Artist Profile
Michael Cuadrado
Michael Cuadrado makes kaleidoscopic paintings that are replete with symbols and marks in motion. Using a range of media—from oil and acrylic paint to charcoal and chalk pastel to inkjet prints and paper—Cuadrado creates compositions that appear like quirky diagrams with flurries of irregular lines, arrows, circles, and rectangles. Drawing on his experiences moving through the world and relationships as a queer body of color, Cuadrado plays with navigation, orientation, and gravitational pull in his work. He thus explores the “perplexities of romantic love” and “circuit of fraught desires” (in his words).
Wrestling with the Western modern painting canon, Cuadrado reimagines motifs such as the grid through the lens of contemporary theory, particularly Sarah Ahmed’s Queer Phenomenology (2006). While 20th-century artists from Piet Mondrian to Donald Judd idealized the grid as rigid and rational, as elevating art beyond figuration and narrative, Cuadrado renders that form as intuitive and expressive, as embracing feeling and story. His method follows that of Agnes Martin (who approached the grid as an Abstract Expressionist despite her association with Minimalism) and Stanley Whitney (who frees the grid from a linear structure). Cuadrado’s uneven lines and lost arrows challenge the notion of being direct, which Ahmed defines as “getting straight to the point” and “becoming straight by not deviating at any point.” The artist’s use of secondary colors (like orange) speaks to Ahmed’s idea of what it means to be an other—as one who diverges in terms of race and sexuality.
CV
EDUCATION
2024 MFA Candidate in Painting/Printmaking - Yale School of Art
2018 BFA in Drawing - Pratt Institute
SOLO EXHIBITIONS
2022 Two Slow Dancers, Coco Hunday, Tampa, FL
2021 Young and Plastic, Harkawik, New York, NY
GROUP EXHIBITIONS
2022 The New Earth, Public Works, Chicago, IL
2022 Electric Pink Lemonade, Circle Contemporary, Chicago, IL
2022 2 Meters is 6 Feet, Patient Info, Chicago, IL
2022 The Space Between Us, Co-Prosperity, Chicago, IL
2022 The Pamphlet Show, Patient Info, Chicago, IL
2021 AFTERBURN, Private Practice, Austin, TX
2021 Speech Sounds, Harkawik, New York, NY
2020 Direct Sunlight, LVL3, Chicago, IL
2020 Online Exhibition #63: Hoarders House, Fields Project, New York, NY
RESIDENCIES
2022-2023 BOLT Artist-in-Residence, Chicago Artists Coalition
2020 Ox-Bow School of Art and Artists’ Residency, Conversations In Practice: Winter Intensive
2020 The Wassaic Project, Winter Residency
2017 Ox-Bow School of Art and Artists’ Residency, Leroy Neiman Foundation Fellowship
Artist Statement
Largely influenced by ideas around phenomenology, queer theory, and semiotics, my work is considering the history of painting in order to address topics within sexuality/desire, spirituality, and my complex relationship to Western thinkers and painters.
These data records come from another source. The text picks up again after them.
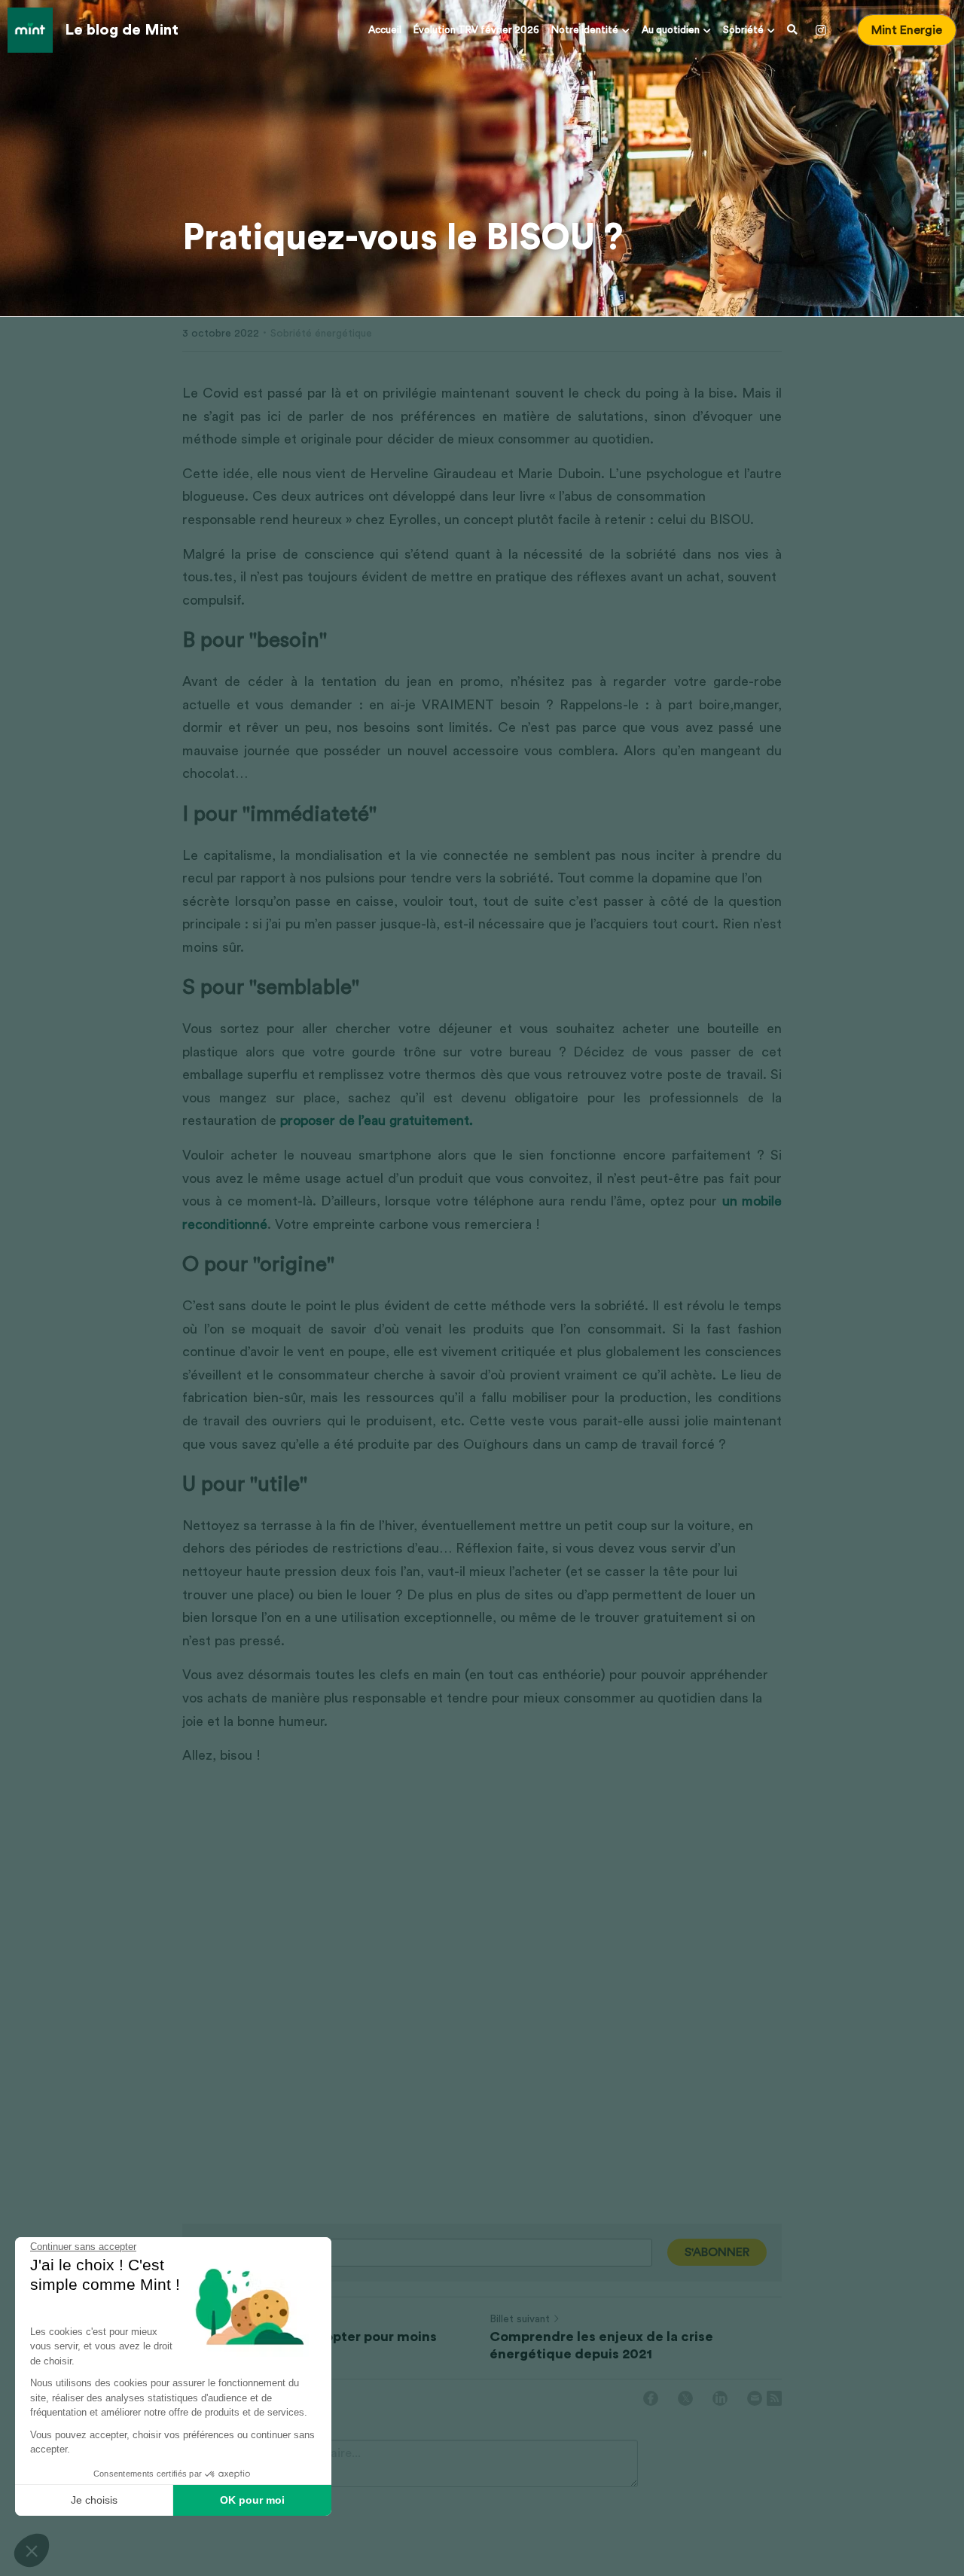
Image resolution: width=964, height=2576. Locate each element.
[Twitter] (685, 2398)
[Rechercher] (792, 30)
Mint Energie (906, 30)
In an attempt to navigate the perplexities of romantic love, I am interested in the use of symbols and colors and their relationship to what we may think of as objective truth. My interest in the history of Western painting comes from a place of both affinity and aversion. It reinforces my fascination with the subject, but also functions as the origin to this circuit of fraught desires.
Much of this developed after a gradual realization of my own disorientation towards my surroundings as a queer body of color exploring the fragility of his sexuality. The reinterpretation of symbols and their relations to color are all in hopes of answering the question: How should we love? though this process might be in vain.